# Blue-Green chromis



## AKSkirmish (Jun 24, 2005)

Figured I could share an update from the ole Reef tank as well-
Here is what I managed......

View attachment 185270


----------



## AKSkirmish (Jun 24, 2005)

I had to get rid of the particles......Here is 2 more to share-

View attachment 185271

View attachment 185272


----------



## Death in #'s (Apr 29, 2003)

wow stunning pics i am drooling
i had one of those in my nano cool fish


----------



## Trigga (Jul 1, 2006)

Awesome ak.. Is he by himself or in a school?


----------



## AKSkirmish (Jun 24, 2005)

Thanks guys for the kind words-

Trigga....I keep a group of 6 of them-They range from the 1 inch mark to the 2.5 mark I would say....


----------



## His Majesty (Apr 5, 2005)

beautiful pics. very nice


----------



## Wide_Eyed_Wanderer (Aug 22, 2006)

Cool, do they swim around all over the tank all day?
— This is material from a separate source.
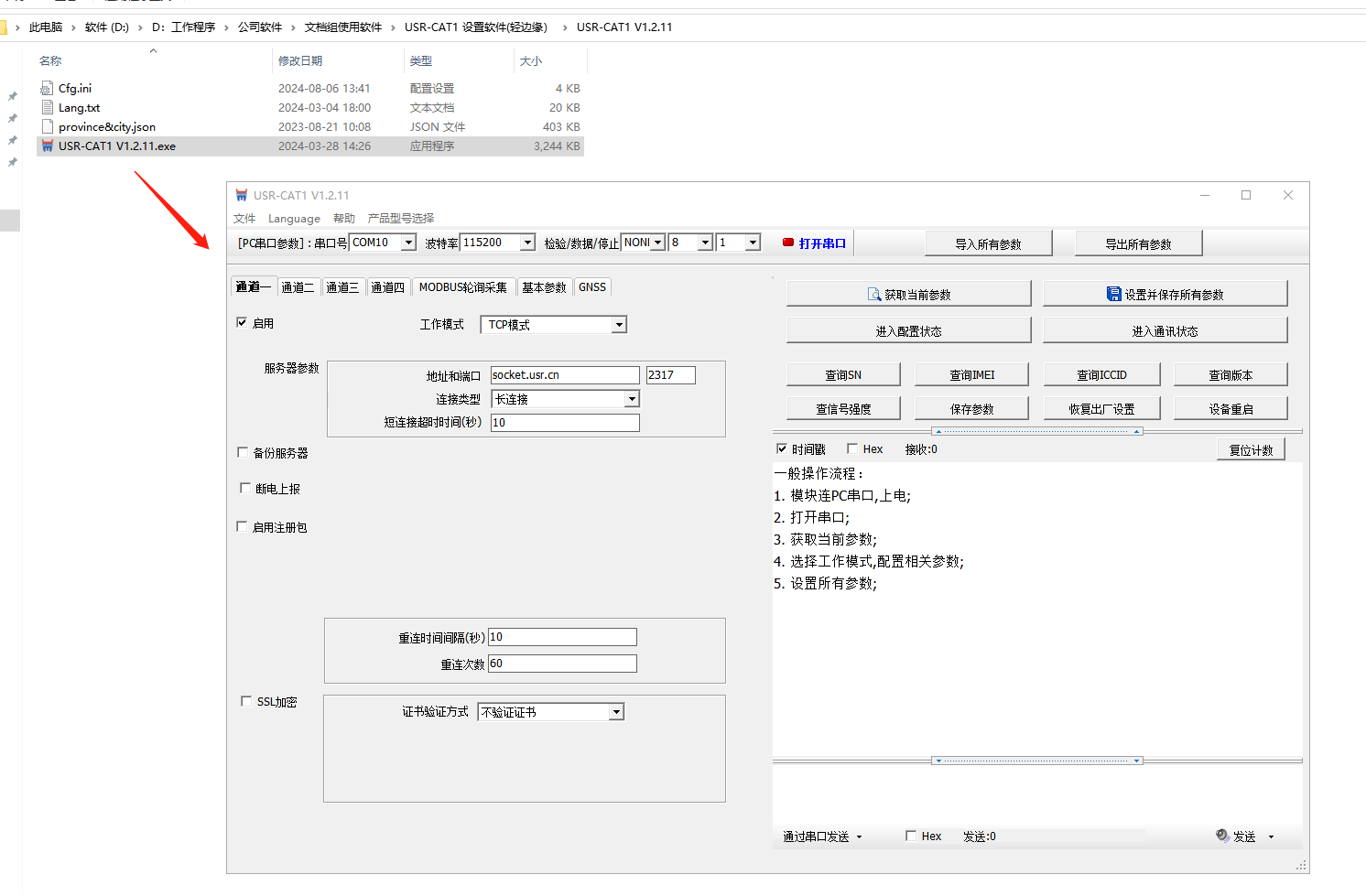Check the backup server (备份服务器) checkbox
1366x896 pixels.
click(x=243, y=452)
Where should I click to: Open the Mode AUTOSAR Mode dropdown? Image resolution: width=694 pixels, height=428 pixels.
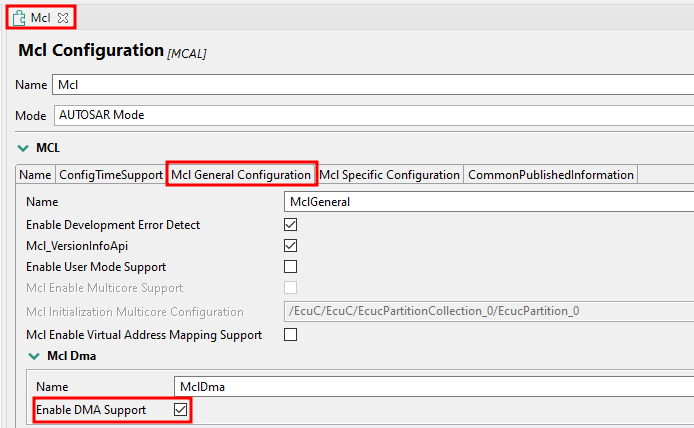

Must be cool to watch them.


----------



## AKSkirmish (Jun 24, 2005)

speakyourmind said:


> beautiful pics. very nice


Appreciated Sir


----------



## Blue Flame (Jan 16, 2006)

Awesome pic as usual!


----------



## AKSkirmish (Jun 24, 2005)

Blue Flame said:


> Awesome pic as usual!


Thanks for the kind words


----------



## assclown (Dec 12, 2005)

i just got back into the salt world AK....i picked 4 of these little guys up
the other day, they are fun and the center point of the tank so far...
including my bursa triger, niger trigers and lion fish....funny, ive always
hated thses fish, but once i got them, they are pretty and fun to watch.


----------



## AKSkirmish (Jun 24, 2005)

assclown said:


> i just got back into the salt world AK....i picked 4 of these little guys up
> the other day, they are fun and the center point of the tank so far...
> including my bursa triger, niger trigers and lion fish....funny, ive always
> hated thses fish, but once i got them, they are pretty and fun to watch.


Nice to hear man-
I got 6 of them-
They stay at center of tank all day........Fun to watch in packs as well....Very active little guys

Get some pics up when you got time...


----------



## Winkyee (Feb 17, 2003)

Nice Shootin' AK
That 100MM is kicking it.


----------



## assclown (Dec 12, 2005)

AKSkirmish said:


> i just got back into the salt world AK....i picked 4 of these little guys up
> the other day, they are fun and the center point of the tank so far...
> including my bursa triger, niger trigers and lion fish....funny, ive always
> hated thses fish, but once i got them, they are pretty and fun to watch.


Nice to hear man-
I got 6 of them-
They stay at center of tank all day........Fun to watch in packs as well....Very active little guys

Get some pics up when you got time...
[/quote]
will do sir........


----------



## Guest (Mar 2, 2010)

Harder to keep happy than most understand, they need a fair share of space.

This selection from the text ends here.